:: WHAT IS NEEDED ::
All pictures are to be dropped, and everything else in the data duplicated exactly.
Segment Open
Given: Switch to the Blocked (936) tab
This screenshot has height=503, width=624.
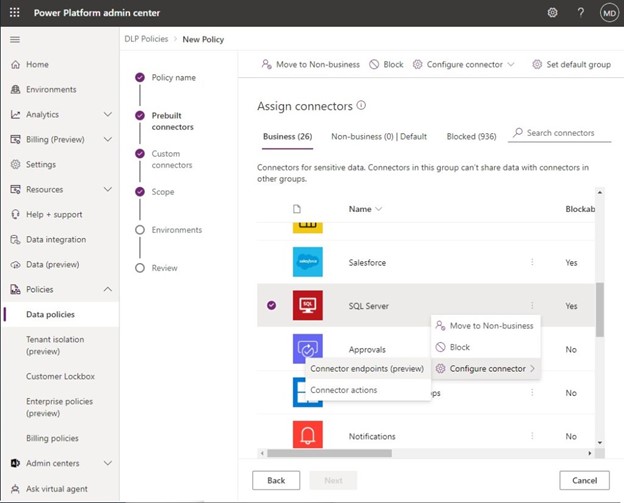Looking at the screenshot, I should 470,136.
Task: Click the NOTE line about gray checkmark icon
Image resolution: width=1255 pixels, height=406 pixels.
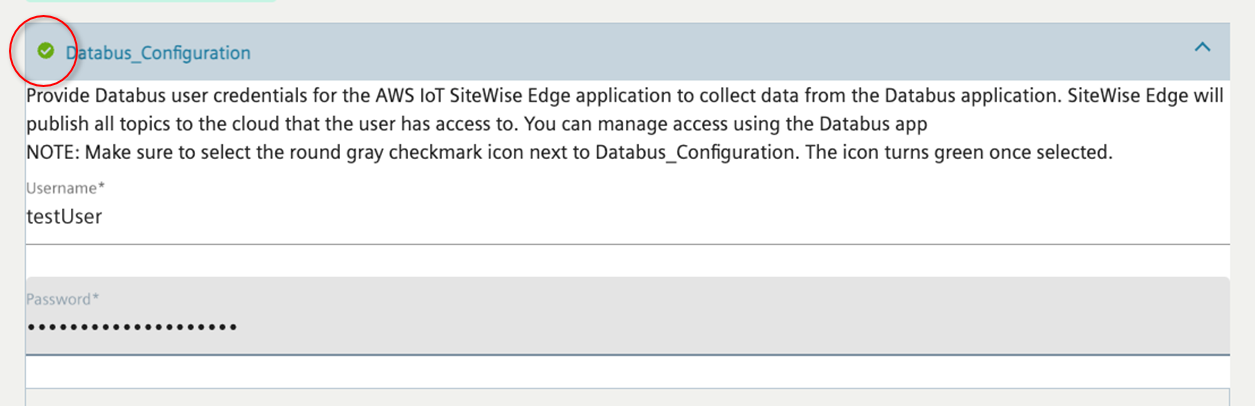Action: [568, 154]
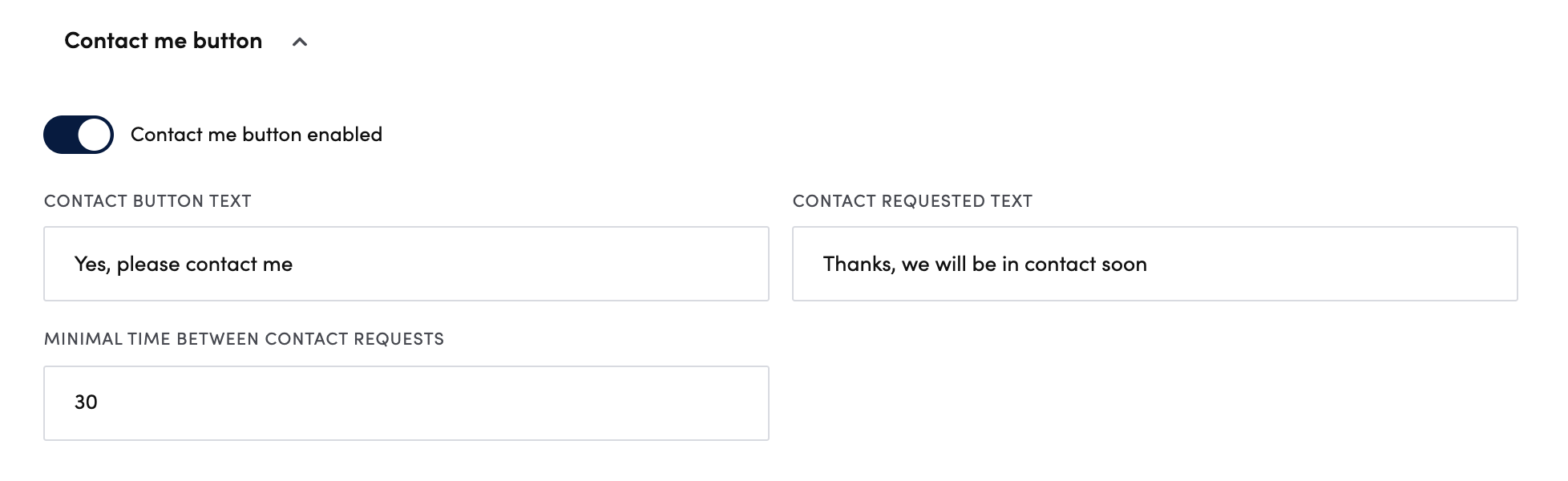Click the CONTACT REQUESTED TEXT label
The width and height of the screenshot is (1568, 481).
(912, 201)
Segment Closed
:: YOUR RESPONSE ::
Given: Switch to the Blocked (936) tab
This screenshot has height=503, width=624.
Looking at the screenshot, I should 470,136.
Task: Click the NOTE line about gray checkmark icon
Image resolution: width=1255 pixels, height=406 pixels.
Action: [568, 154]
Click the CONTACT REQUESTED TEXT label
The width and height of the screenshot is (1568, 481).
(912, 201)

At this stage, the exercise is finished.